12.15.2010

Explaining Religious Belief, Part Two

[Note: I am mostly finished with job applications and my dissertation, so I am going to pick up a blog series that I started some time ago.]

Here is the general topic:

[If someone is an atheist, then he or she owes us an explanation about why nearly everyone who has ever lived has held to some kind of religious belief. There are, of course, several such attempts (five, as I count them) that I will review one by one over the next several weeks.]
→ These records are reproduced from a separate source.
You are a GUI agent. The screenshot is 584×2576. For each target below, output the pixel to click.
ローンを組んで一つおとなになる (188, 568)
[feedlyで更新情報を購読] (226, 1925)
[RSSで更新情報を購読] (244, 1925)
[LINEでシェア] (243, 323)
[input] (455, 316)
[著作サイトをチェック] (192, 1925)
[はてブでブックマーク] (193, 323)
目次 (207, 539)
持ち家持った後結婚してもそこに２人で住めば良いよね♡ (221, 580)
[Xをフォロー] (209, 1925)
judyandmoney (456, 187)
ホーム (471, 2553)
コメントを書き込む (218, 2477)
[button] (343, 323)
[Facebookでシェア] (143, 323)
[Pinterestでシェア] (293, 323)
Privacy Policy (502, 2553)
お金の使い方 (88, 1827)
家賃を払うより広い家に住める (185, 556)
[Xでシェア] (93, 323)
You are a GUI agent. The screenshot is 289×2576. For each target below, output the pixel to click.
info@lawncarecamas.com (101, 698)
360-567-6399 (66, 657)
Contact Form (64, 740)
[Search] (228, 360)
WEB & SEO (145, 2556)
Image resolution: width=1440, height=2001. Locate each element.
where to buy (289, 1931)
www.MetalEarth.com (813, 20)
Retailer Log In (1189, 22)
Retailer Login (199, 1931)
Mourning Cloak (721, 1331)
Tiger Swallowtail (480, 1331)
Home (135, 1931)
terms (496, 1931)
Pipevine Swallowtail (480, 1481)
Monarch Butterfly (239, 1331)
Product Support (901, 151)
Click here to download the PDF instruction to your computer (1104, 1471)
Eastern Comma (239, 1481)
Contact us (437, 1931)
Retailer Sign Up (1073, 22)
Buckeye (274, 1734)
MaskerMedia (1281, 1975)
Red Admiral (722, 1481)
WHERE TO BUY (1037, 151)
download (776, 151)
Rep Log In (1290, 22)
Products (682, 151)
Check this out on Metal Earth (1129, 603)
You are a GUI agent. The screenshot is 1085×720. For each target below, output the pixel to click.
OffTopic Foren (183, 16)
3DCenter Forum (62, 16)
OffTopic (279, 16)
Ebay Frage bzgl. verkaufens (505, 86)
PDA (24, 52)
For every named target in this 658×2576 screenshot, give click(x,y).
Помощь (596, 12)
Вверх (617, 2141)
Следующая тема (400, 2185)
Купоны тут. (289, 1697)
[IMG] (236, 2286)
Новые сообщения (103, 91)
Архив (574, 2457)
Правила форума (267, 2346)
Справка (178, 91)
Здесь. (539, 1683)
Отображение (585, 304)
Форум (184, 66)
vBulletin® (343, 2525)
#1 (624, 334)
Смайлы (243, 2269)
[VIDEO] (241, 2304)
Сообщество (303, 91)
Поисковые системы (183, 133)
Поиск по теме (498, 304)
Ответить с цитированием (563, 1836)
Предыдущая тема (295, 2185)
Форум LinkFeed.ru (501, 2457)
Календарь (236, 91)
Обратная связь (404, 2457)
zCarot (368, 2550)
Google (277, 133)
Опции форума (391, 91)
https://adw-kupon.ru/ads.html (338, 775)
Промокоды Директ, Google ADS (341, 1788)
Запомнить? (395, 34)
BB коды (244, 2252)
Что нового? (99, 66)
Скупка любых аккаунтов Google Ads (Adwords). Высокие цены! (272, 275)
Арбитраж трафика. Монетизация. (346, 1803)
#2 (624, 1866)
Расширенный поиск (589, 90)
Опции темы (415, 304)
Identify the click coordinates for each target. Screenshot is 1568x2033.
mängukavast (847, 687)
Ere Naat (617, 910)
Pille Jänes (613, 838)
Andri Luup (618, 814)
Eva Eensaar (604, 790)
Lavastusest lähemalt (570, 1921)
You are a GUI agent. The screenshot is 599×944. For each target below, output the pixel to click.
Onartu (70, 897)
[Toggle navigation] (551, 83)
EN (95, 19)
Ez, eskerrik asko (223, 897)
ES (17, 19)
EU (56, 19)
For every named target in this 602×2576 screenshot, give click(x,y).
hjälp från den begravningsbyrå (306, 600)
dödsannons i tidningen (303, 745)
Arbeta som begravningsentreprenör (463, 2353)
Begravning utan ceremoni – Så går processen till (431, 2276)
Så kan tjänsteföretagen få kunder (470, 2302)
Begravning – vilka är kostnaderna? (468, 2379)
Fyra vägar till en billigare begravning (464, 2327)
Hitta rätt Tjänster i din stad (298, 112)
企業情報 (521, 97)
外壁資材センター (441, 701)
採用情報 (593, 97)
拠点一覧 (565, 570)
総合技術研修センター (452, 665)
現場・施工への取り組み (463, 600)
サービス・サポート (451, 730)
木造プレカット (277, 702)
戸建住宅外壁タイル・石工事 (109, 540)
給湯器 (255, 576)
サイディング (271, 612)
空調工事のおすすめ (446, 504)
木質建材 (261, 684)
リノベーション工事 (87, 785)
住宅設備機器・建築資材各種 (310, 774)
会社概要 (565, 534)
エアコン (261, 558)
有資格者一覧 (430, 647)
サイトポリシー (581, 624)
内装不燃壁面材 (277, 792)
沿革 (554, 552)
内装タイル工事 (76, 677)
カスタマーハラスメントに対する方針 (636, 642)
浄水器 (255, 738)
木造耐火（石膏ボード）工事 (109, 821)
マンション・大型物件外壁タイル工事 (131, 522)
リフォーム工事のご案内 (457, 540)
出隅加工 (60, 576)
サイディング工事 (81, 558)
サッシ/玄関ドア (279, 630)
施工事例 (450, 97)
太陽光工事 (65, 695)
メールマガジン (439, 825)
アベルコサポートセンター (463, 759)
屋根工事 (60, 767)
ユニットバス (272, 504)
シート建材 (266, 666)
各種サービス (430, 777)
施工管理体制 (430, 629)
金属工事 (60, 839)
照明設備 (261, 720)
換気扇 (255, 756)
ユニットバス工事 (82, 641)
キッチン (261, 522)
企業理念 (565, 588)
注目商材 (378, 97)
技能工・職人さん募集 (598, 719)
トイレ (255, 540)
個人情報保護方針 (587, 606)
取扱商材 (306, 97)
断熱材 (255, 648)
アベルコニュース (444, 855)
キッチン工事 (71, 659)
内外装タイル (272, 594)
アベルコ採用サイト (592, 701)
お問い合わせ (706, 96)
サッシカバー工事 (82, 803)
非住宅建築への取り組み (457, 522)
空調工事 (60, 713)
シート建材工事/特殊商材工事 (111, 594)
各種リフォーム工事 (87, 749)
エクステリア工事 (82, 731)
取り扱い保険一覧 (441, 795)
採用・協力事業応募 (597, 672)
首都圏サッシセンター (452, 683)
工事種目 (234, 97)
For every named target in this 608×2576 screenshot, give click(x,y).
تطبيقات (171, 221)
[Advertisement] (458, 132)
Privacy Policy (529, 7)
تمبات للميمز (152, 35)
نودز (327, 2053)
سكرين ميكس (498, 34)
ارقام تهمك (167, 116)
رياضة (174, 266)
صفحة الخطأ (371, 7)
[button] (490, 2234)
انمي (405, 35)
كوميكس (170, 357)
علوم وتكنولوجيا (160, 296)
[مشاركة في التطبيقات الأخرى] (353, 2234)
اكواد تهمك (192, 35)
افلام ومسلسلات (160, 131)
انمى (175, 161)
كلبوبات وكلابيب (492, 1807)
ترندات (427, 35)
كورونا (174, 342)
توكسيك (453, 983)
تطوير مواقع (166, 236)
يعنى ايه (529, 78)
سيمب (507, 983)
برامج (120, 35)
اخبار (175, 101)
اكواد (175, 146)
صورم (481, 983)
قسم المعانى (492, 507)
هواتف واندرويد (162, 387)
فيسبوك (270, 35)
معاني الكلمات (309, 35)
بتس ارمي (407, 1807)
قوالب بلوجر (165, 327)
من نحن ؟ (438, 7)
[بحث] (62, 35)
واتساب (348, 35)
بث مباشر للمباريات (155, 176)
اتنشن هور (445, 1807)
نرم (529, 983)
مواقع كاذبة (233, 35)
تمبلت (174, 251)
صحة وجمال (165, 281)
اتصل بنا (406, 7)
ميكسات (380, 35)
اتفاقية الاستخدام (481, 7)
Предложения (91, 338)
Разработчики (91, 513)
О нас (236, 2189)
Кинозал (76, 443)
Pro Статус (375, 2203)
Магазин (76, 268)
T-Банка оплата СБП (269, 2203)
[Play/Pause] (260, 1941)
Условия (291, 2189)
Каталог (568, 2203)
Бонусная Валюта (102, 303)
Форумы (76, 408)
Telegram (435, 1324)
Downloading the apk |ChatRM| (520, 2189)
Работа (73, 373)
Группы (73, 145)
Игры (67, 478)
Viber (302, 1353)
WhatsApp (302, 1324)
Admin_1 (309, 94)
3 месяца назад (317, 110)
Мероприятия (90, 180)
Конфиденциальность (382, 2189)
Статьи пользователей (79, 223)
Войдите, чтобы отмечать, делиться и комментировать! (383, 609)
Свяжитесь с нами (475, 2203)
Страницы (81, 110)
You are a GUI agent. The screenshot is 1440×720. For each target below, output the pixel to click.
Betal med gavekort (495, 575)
Perhaps the most common way to explain religious belief is as a quest for psychological comfort. After all, it is common to hear people saying that their faith has helped them through hard times, or parents telling their children about heavenly bliss when they confront the death of a loved one or a pet. The mere existence of those Precious Moments dolls in a child’s room seems to emphasize this. Undoubtedly, then, there are many people who are religious believers today because religion makes them feel good.

There are continual cultural references to this idea, but the most sustained critique I can think of comes from The Invention of Lying. In that movie, Ricky Gervais’ character is the only member of the human race who has the capacity to lie. And, since everyone else only tells the truth all of the time (they don’t know any different), they believe everything that Gervais says. In an effort to comfort his dying mother during her last moments, he describes her after-life in heaven. He intends this as a white lie to make her last few moments bearable, but others overhear his story and ask him to describe this ‘heaven’ in more detail. So, he is forced to give a systematic account of the after-life, which he has made up entirely. And since no one is aware that he is lying, his story about heaven becomes dogma.

This is obviously meant as a reconstruction of the process of inventing religion; 1) some guys just made it up in an effort to comfort the masses, 2) it got written down, and 3) it came to be considered the word of God.

What is undoubtedly true is that some – perhaps many or most – religious people have accepted much religious dogma because it makes them feel good. But whether this explains the religious belief of some people is not the question I want to ask. I am asking a deeper question, namely, “Why is there religious belief at all?”

It seems to me unbelievable that religion was merely invented in order to make people feel good about their afterlife prospects. I say this because many religious people (pantheists) do not even believe that your personal identity survives death. The rest, the monotheists, rely on books that are absolutely unsettling. How do you read Revelation and feel comforted? Pick a passage from the Jewish Scriptures and read it – feel good yet? My point is that if the Bible were written in order to offer people comfort, the authors did a very, very, poor job. If I were in Gervais’ position and got to completely make up a religion for the sake of comfort, the religion that I would make up would have nothing but love, angels, smiles, and hugs. That is not even close to what we find in the Bible.